The idea of ratio in the rational soul is clearly in agreement with Two Minds Theory's view of the Narrative mind, but the intellectus or intelligentia dimension of rational soul is generally outside of it. There might be a further opportunity to differentiate the kind of "perception" that exists in the Intuitive mind (e.g., based in the somatosensory cortex) and the kind that is more connected to logical thinking (perhaps located in the frontal cortex instead?). It's definitely false that humans use logic to arrive at every belief, and it's definitely false that all of our non-logical decisions are wrong -- in fact, one insight from Kahneman's description of the Intuitive mind is that our biases and heuristics are correct a surprisingly high percentage of the time. So there's something to be said for an Intuitive-level type of "reasoning" as in the medieval model. 

One massive limitation of the medieval model is that it was used in a time when European civilization was essentially all one culture, dominated by the institution of the Catholic church. A more diverse set of views and experiences tends to challenge the medieval view that truth could be simply "perceived" by the rational soul, because we don't all see things the same way. At the very least, the reality of diversity means that we need to carefully work our way down to just a few generally agreed-upon truths (C.S. Lewis thought that he had found some). Cross-cultural work might help to establish how much of human understanding is in fact innate intelligentia, how much is worked out more methodically using ratio, and how much comes from non-conscious processes like social agreement or "common sense."

The limitations of the medieval model are actually just a few, in comparison to the many areas in which this earlier theory of mind seems to agree with modern neurobiological understandings. And those areas of disagreement present an interesting counterpoint to modern views, perhaps suggesting areas in which it would be beneficial to challenge or perturb our contemporary understanding.

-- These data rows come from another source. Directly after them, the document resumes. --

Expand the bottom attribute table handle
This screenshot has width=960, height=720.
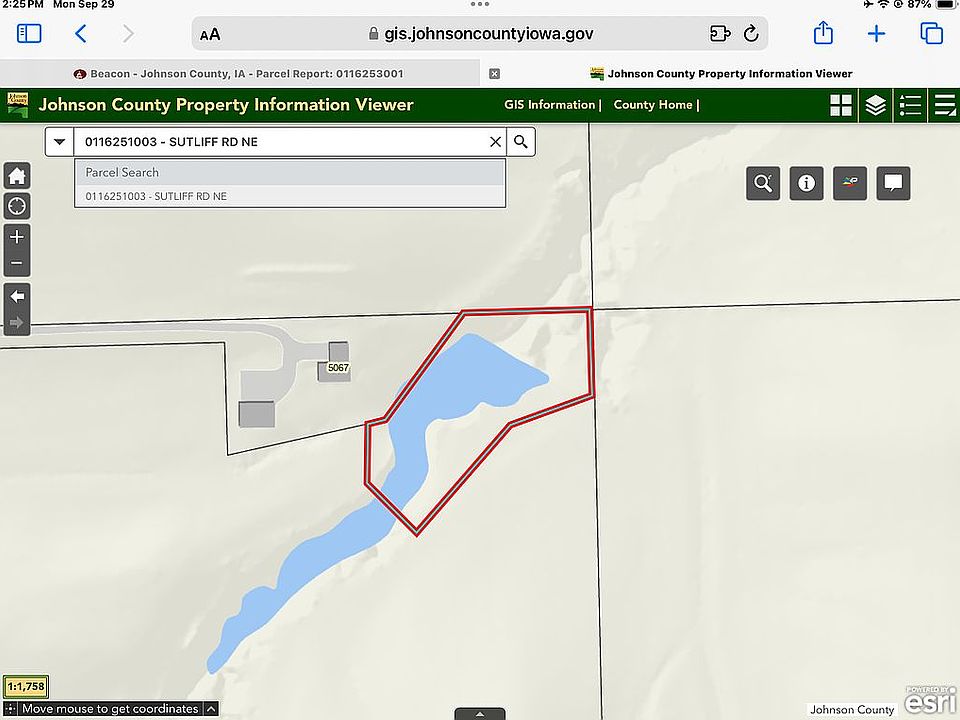coord(480,714)
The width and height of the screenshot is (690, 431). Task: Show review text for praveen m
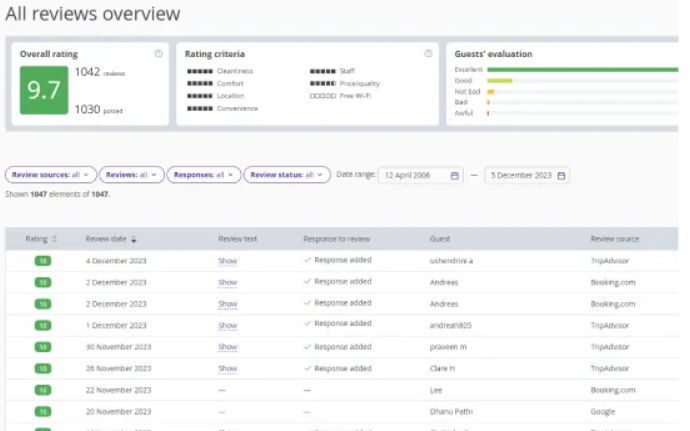[x=228, y=346]
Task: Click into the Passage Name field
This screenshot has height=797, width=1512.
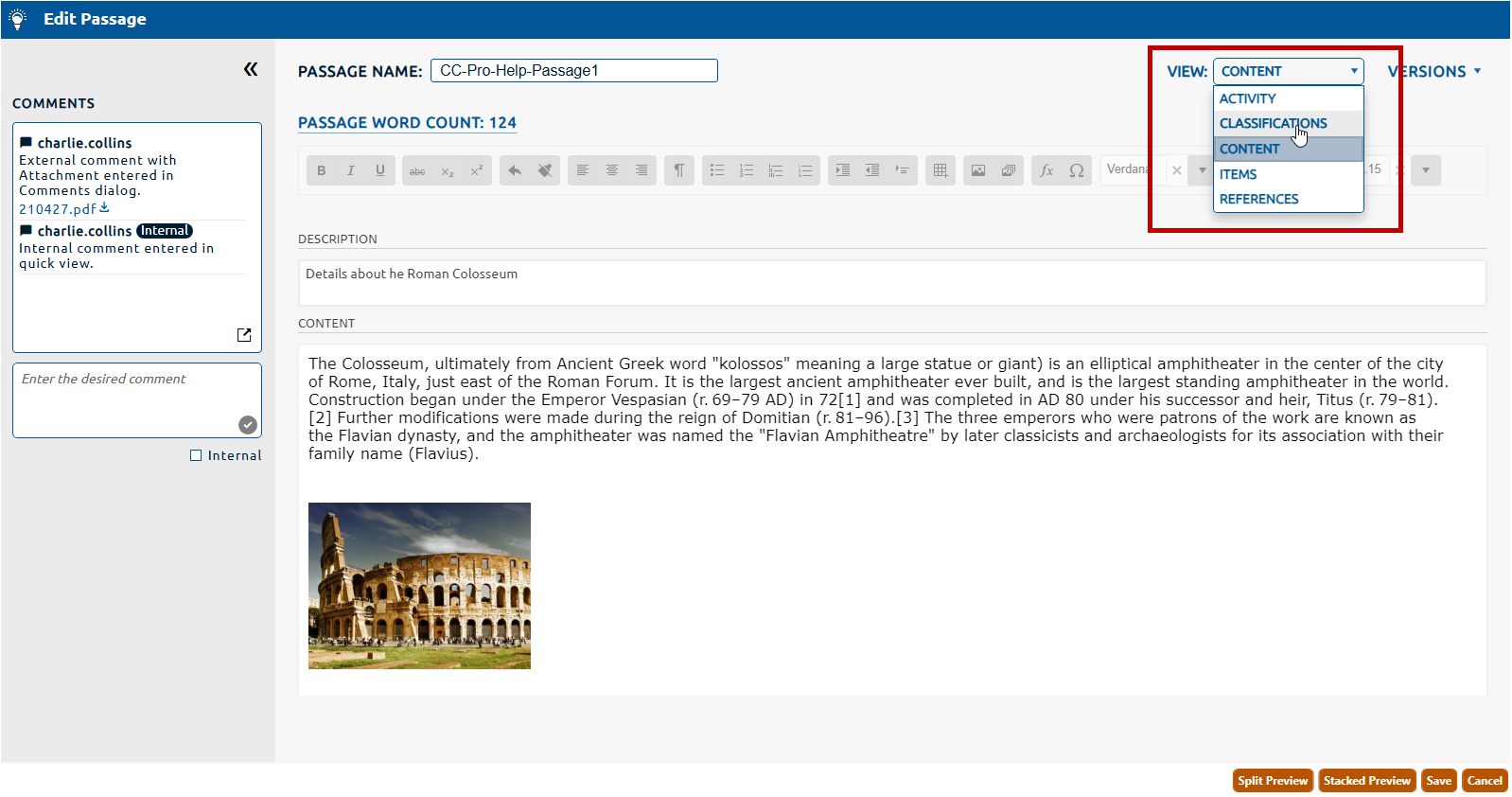Action: point(573,71)
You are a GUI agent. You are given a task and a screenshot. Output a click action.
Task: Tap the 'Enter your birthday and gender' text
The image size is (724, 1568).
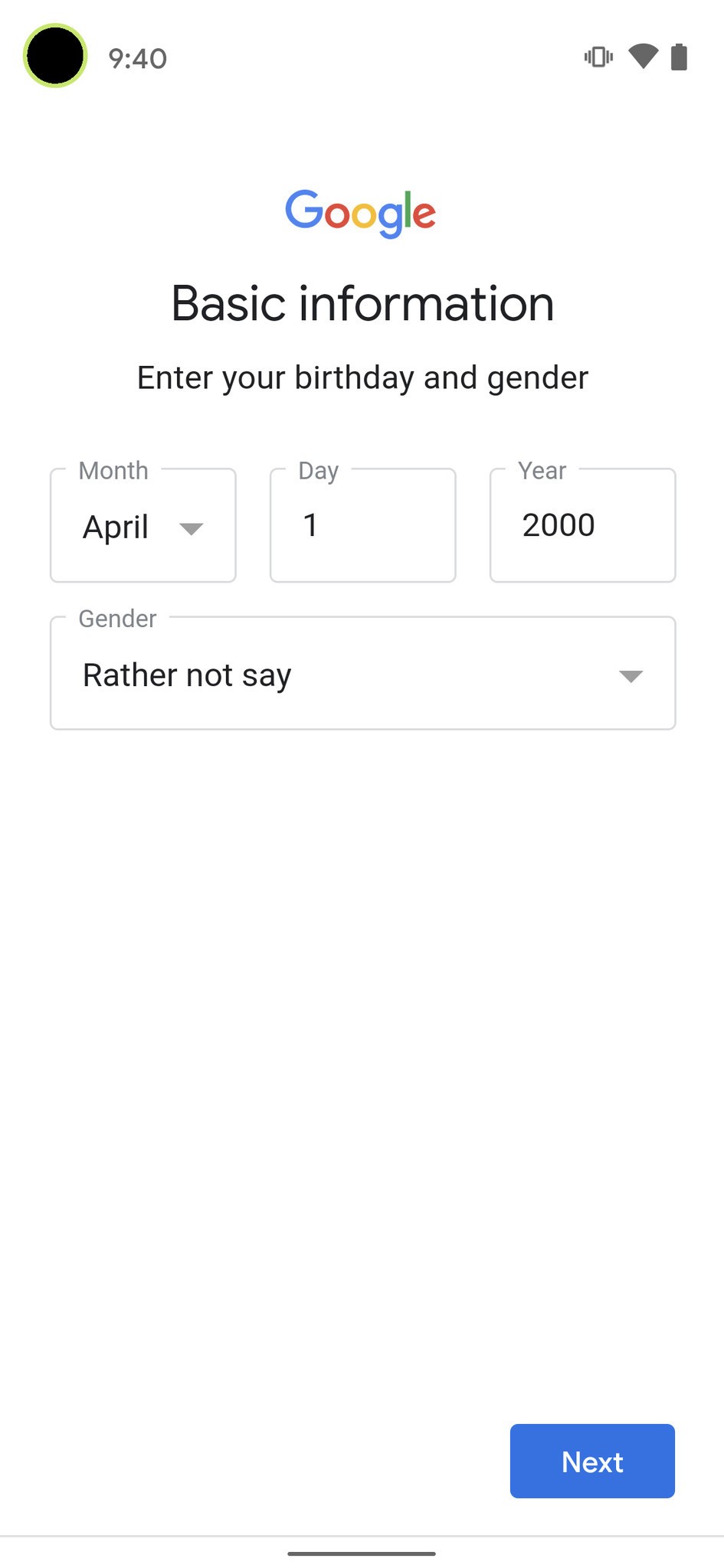362,377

Some specific areas for research might be the degree to which perceptions can be expressed in language versus affecting behavior directly outside of language, the extent to which perceptions of truth are shared across cultures, the relative importance of different types of memory in Narrative versus Intuitive thought, and the extent to which non-human animals can figure out spatial-manipulation puzzles that in humans are believed to require use of the Narrative mind. An examination of historical theories of mind can provide us with models that are different enough to suggest novel insights, while also confirming that the fundamental truths of past human experience can still be accounted for by current psychological understandings like Two Minds Theory.